Gambar 3.5 Pemandangan yang Sangat Indah di Subak Wangaya Betan (Foto : Dokumentasi Euis Dewi Yuliana, 2009).

Dari sudut pandang yang lain, apabila kita datang ke Subak Wangaya Betan, dengan udara cerah dan berdiri di bagian tengah dari wilayah Subak Wangaya Betan, maka di bagian hulu akan tampak Gunung Batukaru dengan deretan bukit dan gunung di sebelahnya. Jika pandangan di arahkan ke bagian hilir subak maka laut pantai selatan Pulau Bali akan nampak sangat indah. Orang Bali menyatakan bahwa kondisi tersebut sering disebut dengan Nyegara Gunung artinya daerah tersebut merupakan daerah yang sangat baik karena merupakan perpaduan antara pantai (segara) dan gunung, daerah seperti ini akan memberikan nuansa tersendiri dalam tatanan kehidupan orang Bali. Memang tidak mudah menemukan tempat yang demikian indah dan merupakan penyatuan dari

tiga ekosistem (pegunungan, persawahan dan laut), yang mampu menghadirkan suasana tenang, indah dan penuh kedamaian.

5 Lambang dan Arti Lambang Subak Wangaya Betan Lambang Subak Wangaya Betan terdiri dari rangkaian gambar yang berupa tugu subak, apit surang, gunung dan pohon, tiga palemahan, serta padi dan kapas seperti terlihat pada Gambar 3.6 di bawah ini.
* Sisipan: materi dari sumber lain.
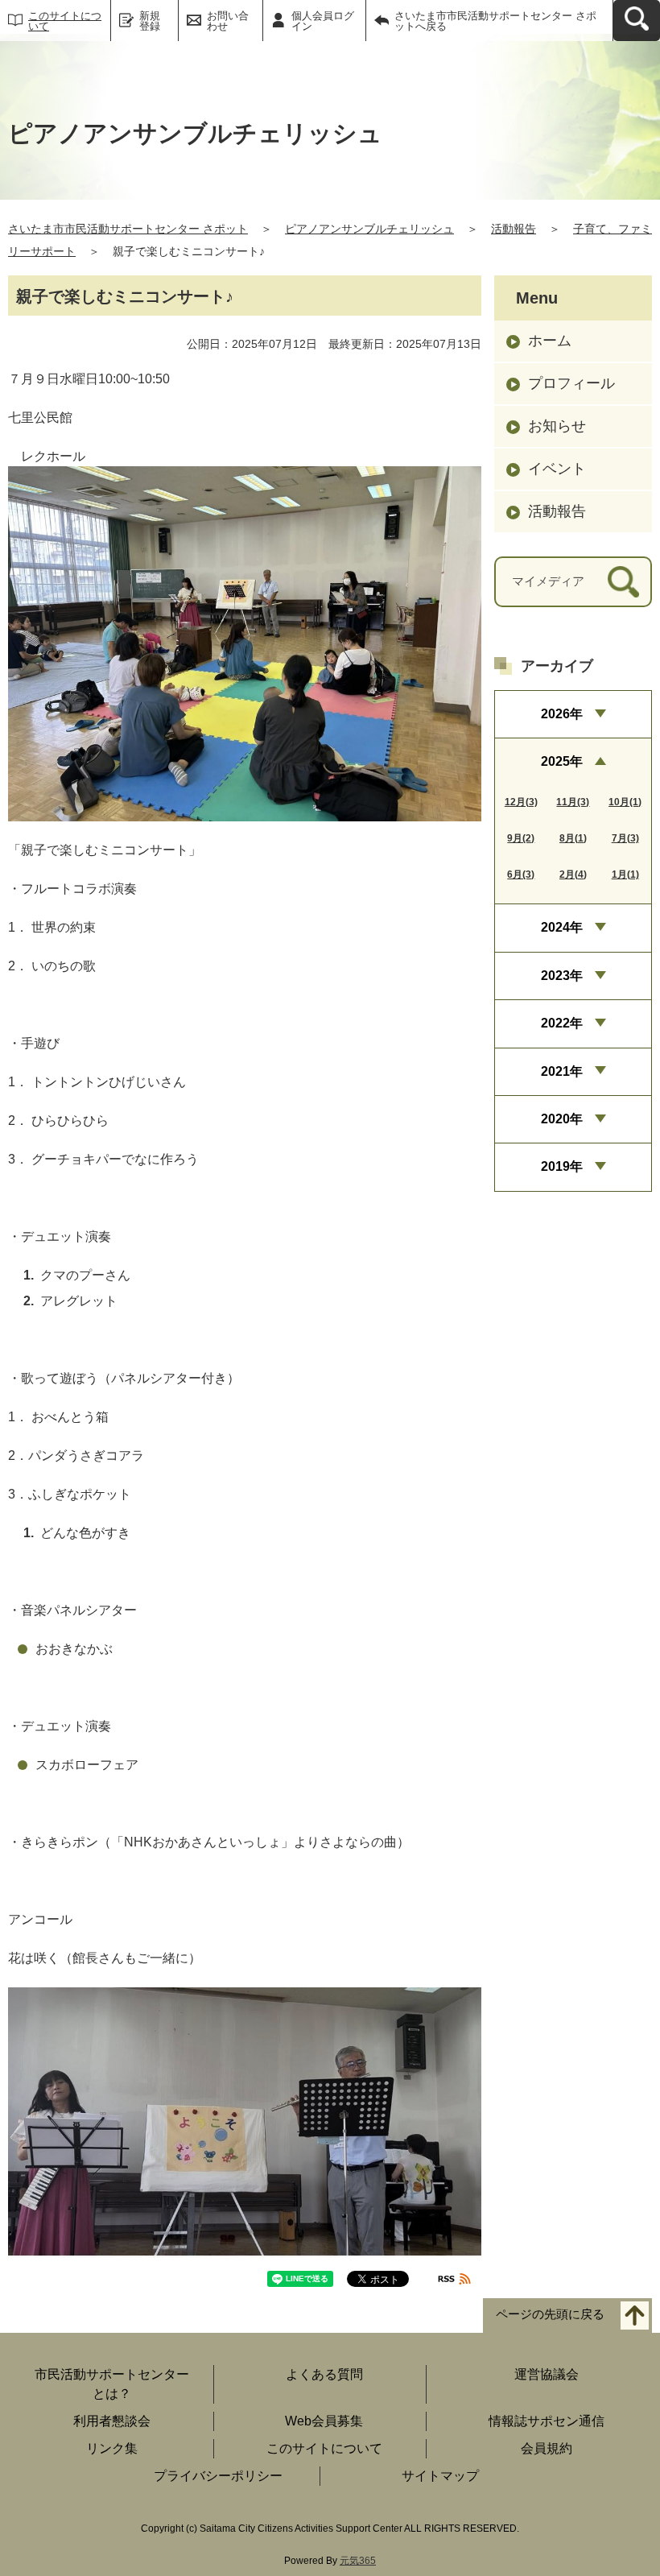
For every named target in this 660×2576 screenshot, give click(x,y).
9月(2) (520, 838)
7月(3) (625, 838)
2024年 (562, 927)
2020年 (562, 1119)
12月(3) (521, 802)
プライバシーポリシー (218, 2476)
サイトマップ (440, 2476)
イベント (557, 469)
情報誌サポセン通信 (546, 2421)
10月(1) (624, 802)
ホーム (549, 341)
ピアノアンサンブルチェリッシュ (369, 228)
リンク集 (112, 2448)
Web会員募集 (324, 2421)
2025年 (562, 761)
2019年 (562, 1166)
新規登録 (149, 21)
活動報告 (513, 228)
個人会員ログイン (322, 21)
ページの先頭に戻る (550, 2314)
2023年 (562, 975)
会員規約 (546, 2448)
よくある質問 (324, 2374)
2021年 (562, 1071)
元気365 (358, 2560)
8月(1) (573, 838)
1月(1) (625, 874)
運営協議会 (546, 2374)
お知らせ (557, 426)
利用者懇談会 (112, 2421)
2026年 (562, 714)
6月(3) (520, 874)
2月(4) (573, 874)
Gambar 3.6 Lambang Subak Wangaya Betan (Foto : Dokumentasi Euis Dewi Yuliana, 2009).

Dari Gambar 3.6 di atas terlihat rangkaian gambar dari lambang Subak Wangaya Betan, masing-masing mempunyai arti tersendiri yang akan diuraikan sebagai berikut (Monografi Subak Wangaya Betan, 1993 : 10) .

1. Tugu Subak : merupakan lambang dari stana Dewi Sri, manifestasi dari Dewi Kesuburan.
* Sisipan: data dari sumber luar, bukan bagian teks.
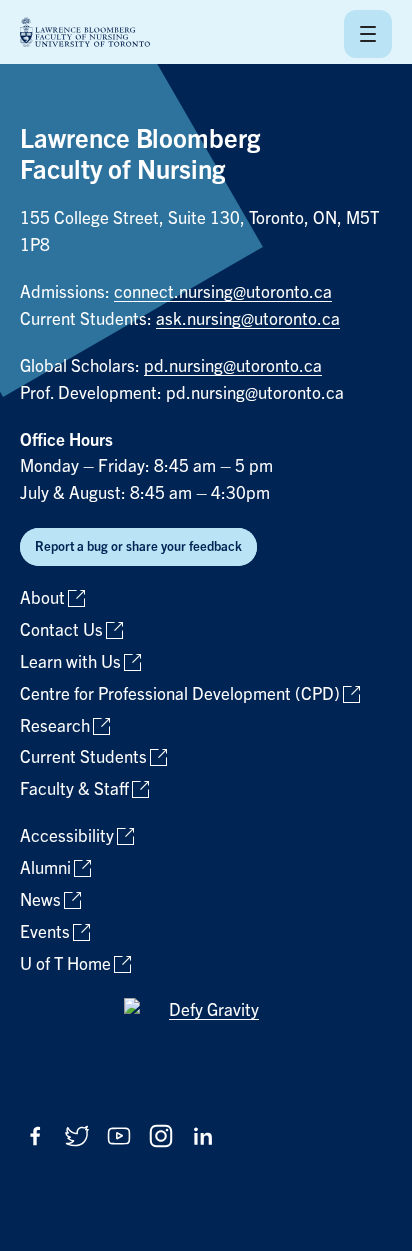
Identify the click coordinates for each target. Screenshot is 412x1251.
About (42, 598)
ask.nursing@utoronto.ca (248, 319)
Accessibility (67, 836)
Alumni (45, 868)
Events (45, 932)
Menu (368, 34)
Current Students (83, 757)
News (40, 900)
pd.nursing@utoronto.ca (233, 366)
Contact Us (61, 630)
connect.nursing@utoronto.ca (223, 292)
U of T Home (65, 964)
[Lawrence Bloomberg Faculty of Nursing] (85, 33)
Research (55, 726)
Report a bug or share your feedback (138, 546)
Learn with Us (70, 662)
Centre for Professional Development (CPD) (180, 694)
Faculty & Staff (74, 789)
2. Apit Surang : penyatuan visi semua warga Subak Wangaya Betan dalam rangka mencapai cita-cita hidup secara rukun, sejahtera dan tertib.

3. Gunung dan Pohon : merupakan perlambang agar warga subak mendapatkan swasembada pangan.

4. Tiga Palemahan : subak Wangaya Betan terdiri dari tiga wilayah yaitu (1) Tempek Munduk Juukan, (2) Tempek Munduk Desa, (3) Tempek Munduk Manggis.

5. Padi dan Kapas : merupakan perlambang sandang dan pangan yang menjadi tujuan warga yang disebut jagatdhita.